PROVIDED ENTRIES below:
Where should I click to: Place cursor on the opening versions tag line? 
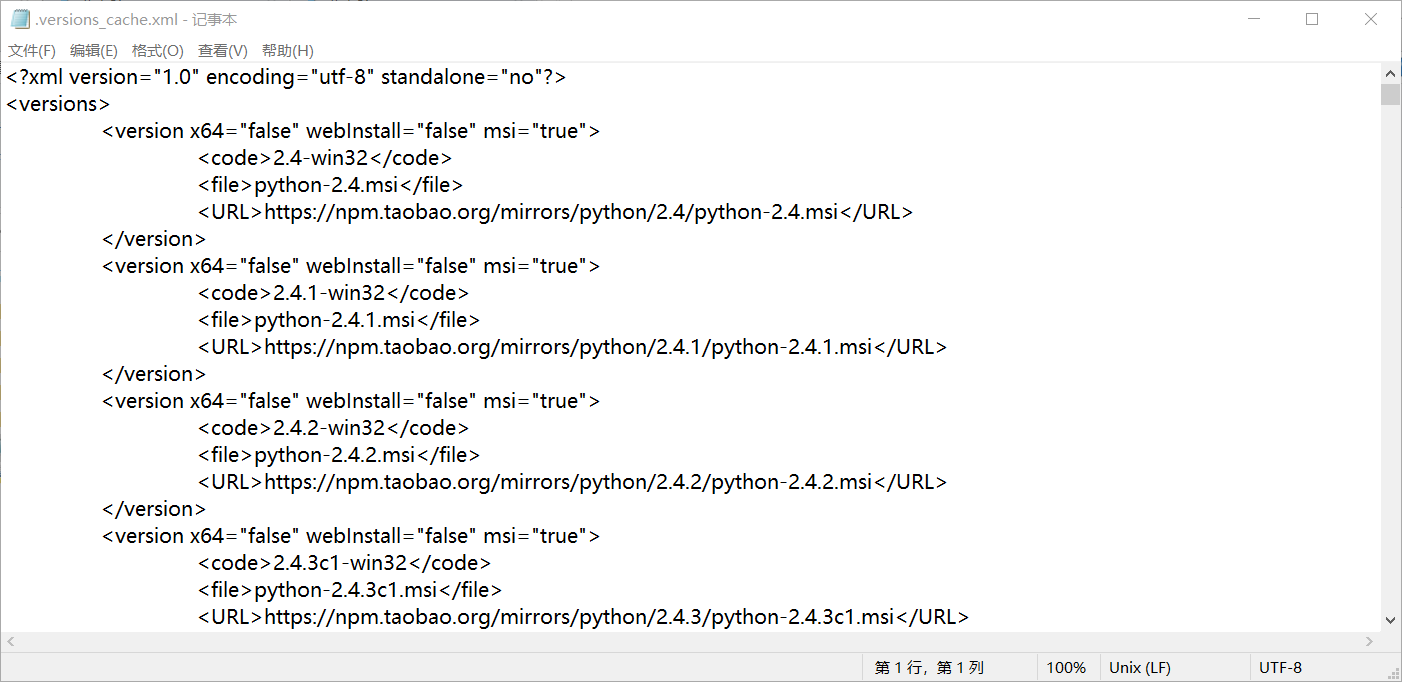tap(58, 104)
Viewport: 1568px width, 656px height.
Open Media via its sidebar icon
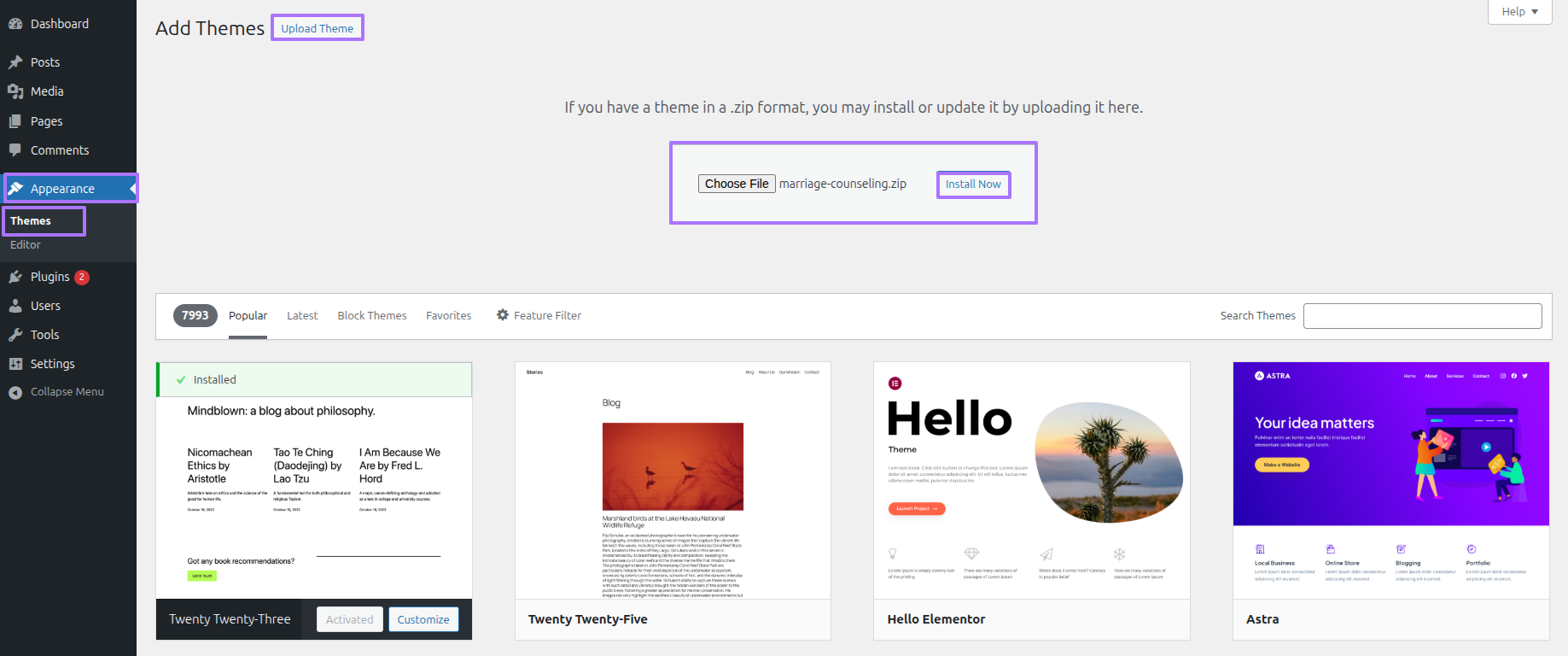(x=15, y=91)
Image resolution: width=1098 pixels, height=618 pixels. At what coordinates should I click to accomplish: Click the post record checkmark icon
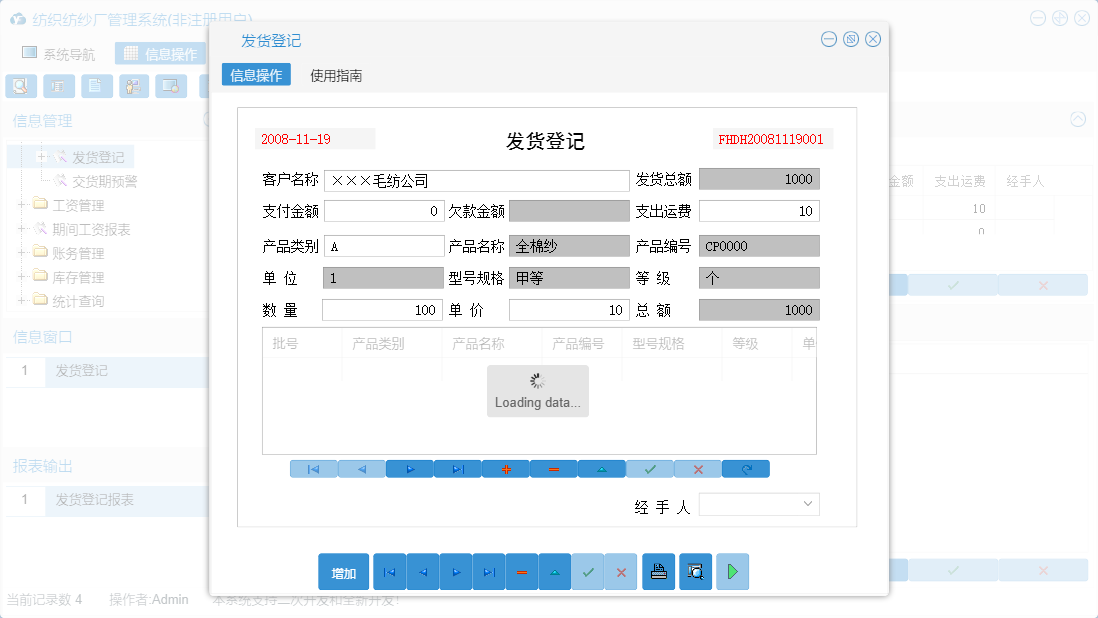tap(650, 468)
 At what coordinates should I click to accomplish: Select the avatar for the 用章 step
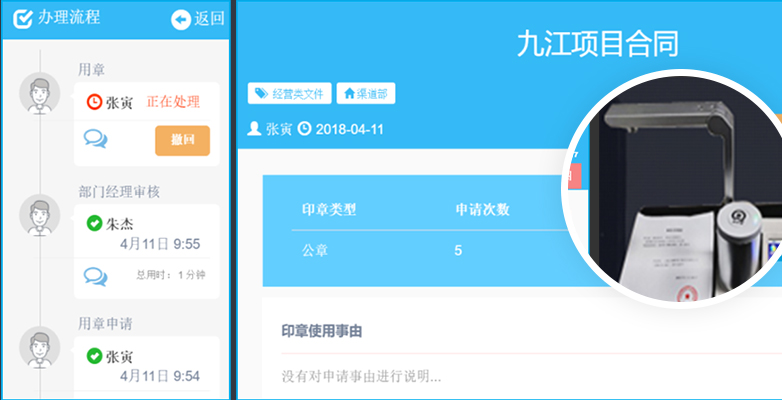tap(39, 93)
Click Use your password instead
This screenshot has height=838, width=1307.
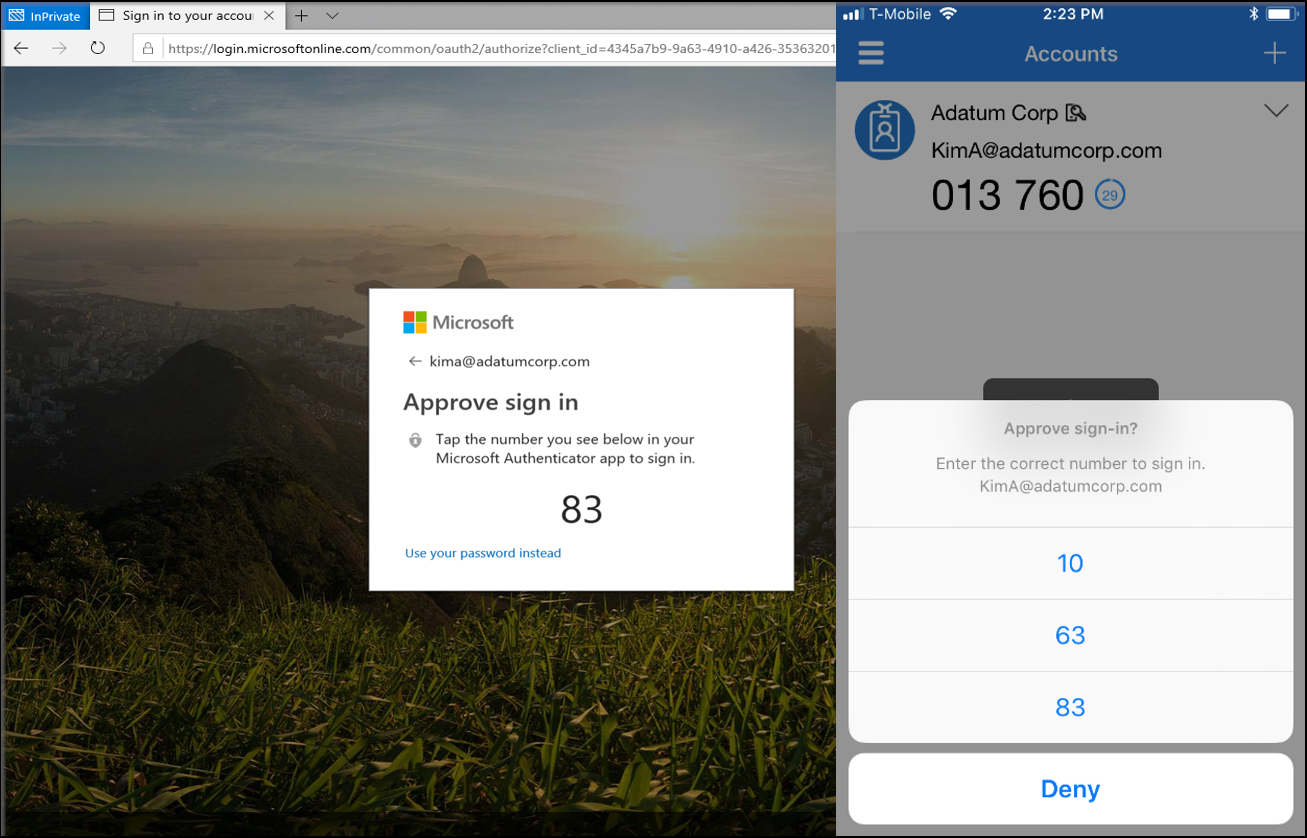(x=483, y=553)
End of PROVIDED ENTRIES.
PROVIDED ENTRIES below:
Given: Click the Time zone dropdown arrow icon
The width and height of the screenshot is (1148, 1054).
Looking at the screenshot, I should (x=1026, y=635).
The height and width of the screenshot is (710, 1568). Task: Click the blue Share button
End of PROVIDED ENTRIES.
Will you return exactly the lines above from the one with "The width and" down to the one with "The height and", counting both as part of the range?

The width and height of the screenshot is (1148, 1054).
Looking at the screenshot, I should (x=1026, y=635).
The height and width of the screenshot is (710, 1568). Task: Click the blue Share button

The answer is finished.